- In a complaint to the U.S. Department of Education and the Pennsylvania Human Relations Commission, a group called Concerned African American Parents (CAAP) alleges that black students comprised 7.3 percent of Upper Dublin’s 4,232 students last year but received 45 percent of the suspensions.
- Filed for the parents by the Public Interest Law Center, the complaint also says that not one black student was in the gifted program in the district’s four elementary schools and middle school.
- Lawson said the group wants the district to eliminate the lowest of its three tracks, which has a disproportionate number of students of color and where “unfortunately, not a lot of learning goes on.” Without that bottom track, students would be integrated into higher-level courses, Lawson said.
Questioning the Facts?
7% receive 45% of suspensions. Isn’t the better question whether the 45% that were suspended deserved of the suspensions? Are they saying that white students are not getting suspended for the same acts? If you have evidence of this, you can make this kind of point. If you don’t, you have nothing. You can’t just throw out some percentage and claim there is a problem. If students act poorly, they get suspended with an unbiased opinion towards race. THAT’S THE WAY IT’S SUPPOSED TO BE.
There are no gifted black students in elementary school? If you have a child that you think is gifted, and they test into the gifted program, are you saying that Upper Dublin is specifically not allowing these types of students if they are black? That would be discrimination. I have a hard time believe that’s what is happening. Once again, produce the results.
Eliminate track 3? I don’t care if you call it track 2.1, there is a reason why a student is placed in a certain level. This isn’t a perfect world. Not every child is of equal intelligence. Students learn at different rates. I’m sure studies have been done that backs up the learning process of learning with like minded peers. The problem isn’t with classes being called track 3.

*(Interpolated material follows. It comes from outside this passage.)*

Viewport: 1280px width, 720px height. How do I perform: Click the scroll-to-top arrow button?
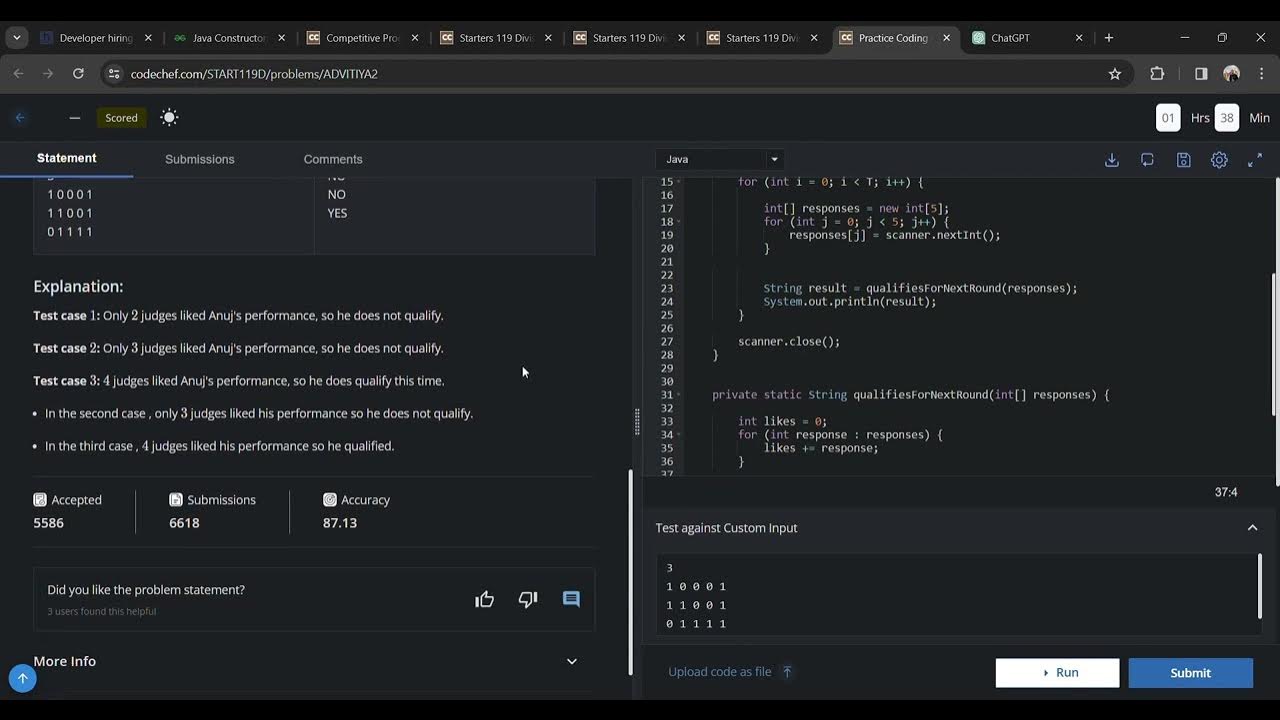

Arguments can be made that the teachers are not fully equipped to handle track 3 students. That’s an actual argument. An argument saying that track 3 students should be lumped in with track 2 students is a good way of saying that our children would be better suited for track 2. Let’s experiment then. Move all the curriculum in track 3 classes to track 2. You think putting track 3 students with track 2 students is magically going to turn them into better students? More than likely they’ll feel even further behind and act even worse!

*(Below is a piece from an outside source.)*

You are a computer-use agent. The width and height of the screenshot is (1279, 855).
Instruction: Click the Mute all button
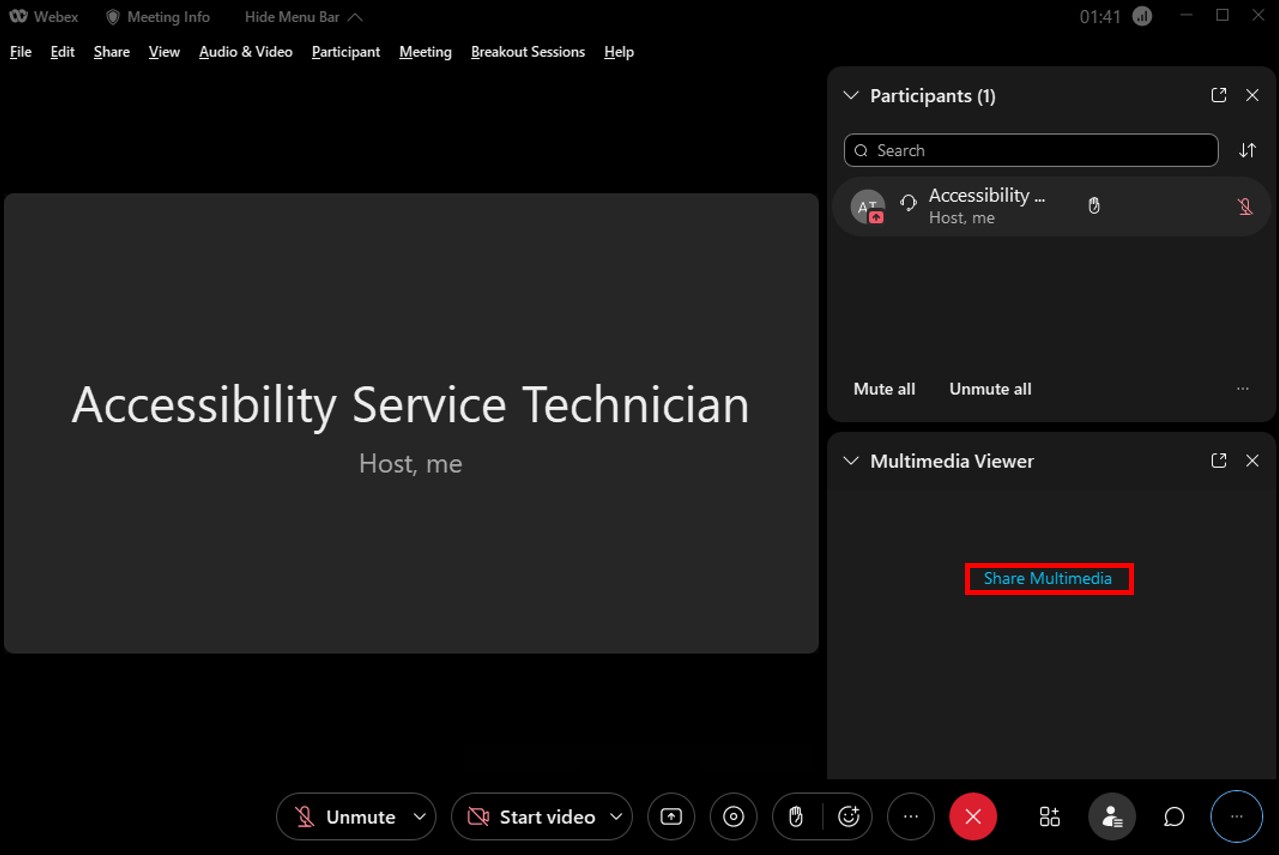pyautogui.click(x=883, y=388)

This thinking just riles me up because although it is done with good intention, it isn’t focusing on the proper ways of getting results. I get that parents have talked to teachers and board members and nothing is happening in improving the behavior of their children. Maybe the only way to get their attention is by suing. It doesn’t feel right though to point out discrimination when it’s most likely a deeper problem. Like, hmmm, maybe you could spend more time raising your child appropriately? Oh shit, let the fireworks begin.